The honest caveat is that the AI is a starting point. Simple requests come out usable, while anything with multiple branches still needs a human to check and adjust. Treating the generated shortcut as a first draft, then refining it in the visual editor, is the practical way to use it.
Frequently Asked Questions
What is the new Apple Shortcuts AI feature?
It lets you describe an automation in plain English and have Apple Intelligence build the workflow for you. The finished shortcut opens in Apple's normal visual editor so you can review and adjust every step.
Why does The Verge compare it to vibe coding?
Vibe coding means telling an AI what you want in everyday language and letting it produce the working steps. Building a shortcut from a typed description follows that same pattern, which is why the writer draws the comparison.
Which AI models power the feature?
Users choose among three options: an on-device Apple Intelligence model, Private Cloud Compute for private cloud processing, or ChatGPT. The selected model generates a response that feeds into the rest of the shortcut.
Does it work on any iPad?
No.
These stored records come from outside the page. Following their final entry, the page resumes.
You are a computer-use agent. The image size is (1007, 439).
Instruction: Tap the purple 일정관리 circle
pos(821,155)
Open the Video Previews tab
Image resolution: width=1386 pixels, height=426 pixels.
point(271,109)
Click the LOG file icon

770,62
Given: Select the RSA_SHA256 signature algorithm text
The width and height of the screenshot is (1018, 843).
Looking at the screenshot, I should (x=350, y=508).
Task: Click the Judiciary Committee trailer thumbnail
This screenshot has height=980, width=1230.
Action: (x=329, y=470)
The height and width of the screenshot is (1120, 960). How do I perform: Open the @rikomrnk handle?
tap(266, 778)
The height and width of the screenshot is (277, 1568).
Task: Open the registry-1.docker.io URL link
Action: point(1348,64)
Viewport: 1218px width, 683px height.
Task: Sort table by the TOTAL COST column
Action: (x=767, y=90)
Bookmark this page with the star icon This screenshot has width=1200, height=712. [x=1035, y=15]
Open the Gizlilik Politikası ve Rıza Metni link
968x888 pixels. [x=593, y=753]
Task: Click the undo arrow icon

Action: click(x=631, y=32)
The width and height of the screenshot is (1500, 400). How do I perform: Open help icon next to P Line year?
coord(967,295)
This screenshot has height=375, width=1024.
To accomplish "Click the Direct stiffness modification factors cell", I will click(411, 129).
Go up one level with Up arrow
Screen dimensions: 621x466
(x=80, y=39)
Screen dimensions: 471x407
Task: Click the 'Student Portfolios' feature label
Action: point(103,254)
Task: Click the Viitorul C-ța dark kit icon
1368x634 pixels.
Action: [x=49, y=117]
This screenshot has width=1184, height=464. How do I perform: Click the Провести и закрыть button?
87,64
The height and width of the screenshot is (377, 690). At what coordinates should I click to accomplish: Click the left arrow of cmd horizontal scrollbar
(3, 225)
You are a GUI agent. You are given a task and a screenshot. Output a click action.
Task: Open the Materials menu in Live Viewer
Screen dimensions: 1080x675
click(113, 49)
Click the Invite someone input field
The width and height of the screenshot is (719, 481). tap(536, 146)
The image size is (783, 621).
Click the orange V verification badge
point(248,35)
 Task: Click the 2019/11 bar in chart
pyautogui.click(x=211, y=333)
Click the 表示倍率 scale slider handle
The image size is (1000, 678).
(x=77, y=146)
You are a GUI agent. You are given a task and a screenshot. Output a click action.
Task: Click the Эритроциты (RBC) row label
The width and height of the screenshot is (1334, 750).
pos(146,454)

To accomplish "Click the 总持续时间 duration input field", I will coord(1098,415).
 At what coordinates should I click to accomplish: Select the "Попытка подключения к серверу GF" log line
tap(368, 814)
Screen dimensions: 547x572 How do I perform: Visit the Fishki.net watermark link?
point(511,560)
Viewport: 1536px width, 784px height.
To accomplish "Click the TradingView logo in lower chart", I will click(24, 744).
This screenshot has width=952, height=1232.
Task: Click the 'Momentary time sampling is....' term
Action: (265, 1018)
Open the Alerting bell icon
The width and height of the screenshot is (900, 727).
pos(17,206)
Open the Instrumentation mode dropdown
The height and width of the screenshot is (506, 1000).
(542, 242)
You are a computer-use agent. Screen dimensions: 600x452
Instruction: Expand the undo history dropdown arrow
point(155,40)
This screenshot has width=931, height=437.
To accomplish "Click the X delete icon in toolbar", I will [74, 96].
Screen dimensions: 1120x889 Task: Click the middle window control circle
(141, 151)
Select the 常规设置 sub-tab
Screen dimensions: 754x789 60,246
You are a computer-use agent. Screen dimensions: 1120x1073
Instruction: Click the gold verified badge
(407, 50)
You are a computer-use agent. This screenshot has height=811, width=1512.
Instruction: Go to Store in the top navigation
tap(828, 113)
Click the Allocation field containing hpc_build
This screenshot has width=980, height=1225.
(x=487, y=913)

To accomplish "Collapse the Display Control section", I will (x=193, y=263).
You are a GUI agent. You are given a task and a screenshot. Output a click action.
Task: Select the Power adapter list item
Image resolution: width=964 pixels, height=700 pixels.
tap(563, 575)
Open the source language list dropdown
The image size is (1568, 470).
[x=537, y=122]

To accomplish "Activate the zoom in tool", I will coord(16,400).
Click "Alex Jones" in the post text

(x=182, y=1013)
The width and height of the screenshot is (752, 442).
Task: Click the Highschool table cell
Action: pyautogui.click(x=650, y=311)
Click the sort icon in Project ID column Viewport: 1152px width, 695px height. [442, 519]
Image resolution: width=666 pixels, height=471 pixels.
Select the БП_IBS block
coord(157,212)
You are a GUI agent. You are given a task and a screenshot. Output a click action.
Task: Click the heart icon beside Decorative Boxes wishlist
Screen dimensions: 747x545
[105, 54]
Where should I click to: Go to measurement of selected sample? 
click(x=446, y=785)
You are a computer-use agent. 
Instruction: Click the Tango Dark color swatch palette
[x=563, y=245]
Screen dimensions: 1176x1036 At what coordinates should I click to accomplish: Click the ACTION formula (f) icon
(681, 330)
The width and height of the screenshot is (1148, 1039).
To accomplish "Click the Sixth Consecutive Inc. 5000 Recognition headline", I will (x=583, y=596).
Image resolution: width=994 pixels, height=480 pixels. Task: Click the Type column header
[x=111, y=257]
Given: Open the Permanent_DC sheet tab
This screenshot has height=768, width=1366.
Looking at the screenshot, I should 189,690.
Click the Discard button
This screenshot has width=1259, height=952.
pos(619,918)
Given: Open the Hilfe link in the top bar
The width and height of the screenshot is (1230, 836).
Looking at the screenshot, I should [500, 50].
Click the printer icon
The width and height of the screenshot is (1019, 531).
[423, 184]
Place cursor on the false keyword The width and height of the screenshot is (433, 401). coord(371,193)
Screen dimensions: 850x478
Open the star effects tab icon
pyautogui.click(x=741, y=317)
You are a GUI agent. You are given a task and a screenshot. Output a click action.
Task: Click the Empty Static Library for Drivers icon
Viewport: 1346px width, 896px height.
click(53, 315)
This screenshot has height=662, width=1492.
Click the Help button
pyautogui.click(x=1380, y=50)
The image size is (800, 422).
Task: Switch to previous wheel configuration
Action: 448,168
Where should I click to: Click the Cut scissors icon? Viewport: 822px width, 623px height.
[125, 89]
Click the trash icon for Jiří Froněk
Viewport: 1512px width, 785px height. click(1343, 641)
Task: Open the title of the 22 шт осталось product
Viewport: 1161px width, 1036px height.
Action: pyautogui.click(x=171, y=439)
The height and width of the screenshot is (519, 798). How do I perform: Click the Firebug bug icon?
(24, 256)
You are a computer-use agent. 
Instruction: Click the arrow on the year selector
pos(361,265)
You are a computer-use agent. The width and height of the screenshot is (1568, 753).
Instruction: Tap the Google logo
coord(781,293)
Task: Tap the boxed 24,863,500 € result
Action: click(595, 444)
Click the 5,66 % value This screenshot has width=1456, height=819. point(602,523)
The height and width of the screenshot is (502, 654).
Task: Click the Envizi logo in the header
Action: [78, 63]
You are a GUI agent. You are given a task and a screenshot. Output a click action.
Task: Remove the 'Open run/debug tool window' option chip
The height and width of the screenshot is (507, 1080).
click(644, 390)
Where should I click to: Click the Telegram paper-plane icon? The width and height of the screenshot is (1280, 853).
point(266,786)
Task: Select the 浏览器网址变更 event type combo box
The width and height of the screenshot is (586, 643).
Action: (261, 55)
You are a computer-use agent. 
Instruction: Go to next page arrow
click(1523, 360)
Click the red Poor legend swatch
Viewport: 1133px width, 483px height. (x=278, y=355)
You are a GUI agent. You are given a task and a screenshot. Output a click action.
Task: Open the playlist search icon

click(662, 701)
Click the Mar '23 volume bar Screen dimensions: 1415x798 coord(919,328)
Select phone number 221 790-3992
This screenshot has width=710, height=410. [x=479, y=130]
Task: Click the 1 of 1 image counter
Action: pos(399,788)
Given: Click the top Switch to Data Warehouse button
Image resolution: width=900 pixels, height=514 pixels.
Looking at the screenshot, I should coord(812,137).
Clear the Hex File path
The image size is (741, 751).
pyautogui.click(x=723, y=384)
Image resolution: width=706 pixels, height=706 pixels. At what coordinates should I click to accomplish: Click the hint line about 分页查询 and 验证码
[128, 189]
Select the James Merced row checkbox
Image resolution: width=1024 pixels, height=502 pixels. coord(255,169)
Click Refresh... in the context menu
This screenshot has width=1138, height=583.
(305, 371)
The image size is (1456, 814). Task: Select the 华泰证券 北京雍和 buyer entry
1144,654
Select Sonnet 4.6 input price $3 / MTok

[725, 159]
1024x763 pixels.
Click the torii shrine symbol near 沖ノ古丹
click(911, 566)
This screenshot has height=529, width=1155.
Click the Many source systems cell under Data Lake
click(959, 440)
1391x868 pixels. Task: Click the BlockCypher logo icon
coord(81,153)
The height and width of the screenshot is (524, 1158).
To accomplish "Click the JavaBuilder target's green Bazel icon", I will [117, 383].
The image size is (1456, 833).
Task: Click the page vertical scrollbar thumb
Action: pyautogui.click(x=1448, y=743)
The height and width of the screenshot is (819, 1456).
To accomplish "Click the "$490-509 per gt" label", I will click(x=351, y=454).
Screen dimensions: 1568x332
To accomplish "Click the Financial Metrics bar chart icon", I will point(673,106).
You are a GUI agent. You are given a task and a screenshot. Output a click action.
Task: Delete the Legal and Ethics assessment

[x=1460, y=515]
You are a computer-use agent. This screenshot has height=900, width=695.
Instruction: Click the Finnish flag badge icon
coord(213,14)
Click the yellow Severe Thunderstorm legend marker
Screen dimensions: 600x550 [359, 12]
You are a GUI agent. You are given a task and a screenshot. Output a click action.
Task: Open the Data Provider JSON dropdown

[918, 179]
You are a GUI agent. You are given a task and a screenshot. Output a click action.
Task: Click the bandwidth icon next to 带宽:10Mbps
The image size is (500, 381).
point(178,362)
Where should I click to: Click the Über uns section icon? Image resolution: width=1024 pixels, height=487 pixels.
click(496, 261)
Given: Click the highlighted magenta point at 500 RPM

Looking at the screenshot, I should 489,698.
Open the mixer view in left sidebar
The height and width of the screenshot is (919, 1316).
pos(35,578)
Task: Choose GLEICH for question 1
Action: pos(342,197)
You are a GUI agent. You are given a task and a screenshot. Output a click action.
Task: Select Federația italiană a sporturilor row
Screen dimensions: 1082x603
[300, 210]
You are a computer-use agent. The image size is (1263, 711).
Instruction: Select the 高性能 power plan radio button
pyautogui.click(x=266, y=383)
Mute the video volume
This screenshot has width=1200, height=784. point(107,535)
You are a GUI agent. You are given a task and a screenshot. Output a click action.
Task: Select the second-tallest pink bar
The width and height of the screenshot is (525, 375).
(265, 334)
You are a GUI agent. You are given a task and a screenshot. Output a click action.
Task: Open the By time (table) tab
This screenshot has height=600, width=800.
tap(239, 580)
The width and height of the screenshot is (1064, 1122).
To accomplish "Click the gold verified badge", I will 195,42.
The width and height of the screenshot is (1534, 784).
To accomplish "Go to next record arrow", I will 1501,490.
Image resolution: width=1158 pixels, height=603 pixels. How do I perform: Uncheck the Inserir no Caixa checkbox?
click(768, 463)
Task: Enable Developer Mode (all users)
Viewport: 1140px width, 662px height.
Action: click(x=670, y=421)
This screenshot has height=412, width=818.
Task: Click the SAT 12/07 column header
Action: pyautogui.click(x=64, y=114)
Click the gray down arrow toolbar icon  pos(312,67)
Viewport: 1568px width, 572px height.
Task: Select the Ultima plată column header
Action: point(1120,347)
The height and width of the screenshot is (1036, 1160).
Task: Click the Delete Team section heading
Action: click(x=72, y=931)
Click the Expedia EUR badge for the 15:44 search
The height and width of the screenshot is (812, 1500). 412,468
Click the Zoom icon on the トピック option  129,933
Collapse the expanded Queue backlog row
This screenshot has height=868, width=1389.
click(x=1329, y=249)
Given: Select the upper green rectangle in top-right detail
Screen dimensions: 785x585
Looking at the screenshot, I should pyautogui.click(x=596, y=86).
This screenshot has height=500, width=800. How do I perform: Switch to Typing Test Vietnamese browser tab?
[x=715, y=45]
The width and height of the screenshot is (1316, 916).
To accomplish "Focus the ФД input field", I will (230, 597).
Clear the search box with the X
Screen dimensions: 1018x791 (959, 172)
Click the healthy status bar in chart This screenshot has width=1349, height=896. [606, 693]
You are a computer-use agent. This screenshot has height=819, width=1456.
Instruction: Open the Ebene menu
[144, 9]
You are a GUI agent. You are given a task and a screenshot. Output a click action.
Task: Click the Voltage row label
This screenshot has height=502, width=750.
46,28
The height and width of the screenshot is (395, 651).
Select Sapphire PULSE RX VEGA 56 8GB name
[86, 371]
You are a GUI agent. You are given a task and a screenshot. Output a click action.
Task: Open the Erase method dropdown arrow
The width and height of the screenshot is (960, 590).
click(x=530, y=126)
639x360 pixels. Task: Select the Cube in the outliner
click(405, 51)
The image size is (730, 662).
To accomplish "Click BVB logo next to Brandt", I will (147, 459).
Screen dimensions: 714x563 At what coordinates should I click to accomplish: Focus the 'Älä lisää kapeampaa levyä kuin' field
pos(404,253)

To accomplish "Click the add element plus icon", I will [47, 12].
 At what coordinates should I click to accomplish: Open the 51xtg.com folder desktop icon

The feature relies on Apple Intelligence, which requires an iPad with an M1 chip or newer. Older iPads will not run describe-a-shortcut regardless of the software version installed.
Is the AI reliable for complex automations?
Not fully. Hands-on testing found that shortcuts with branching logic or many connected apps often needed manual fixes, and the AI sometimes chose related actions that missed the goal. It works best as a starting draft you refine yourself.
Apple's most distinctive AI move this cycle is not a flashier Siri but a Shortcuts app that builds automations from a sentence. The idea lowers the barrier to everyday automation, even if complex workflows still need a human to finish the job.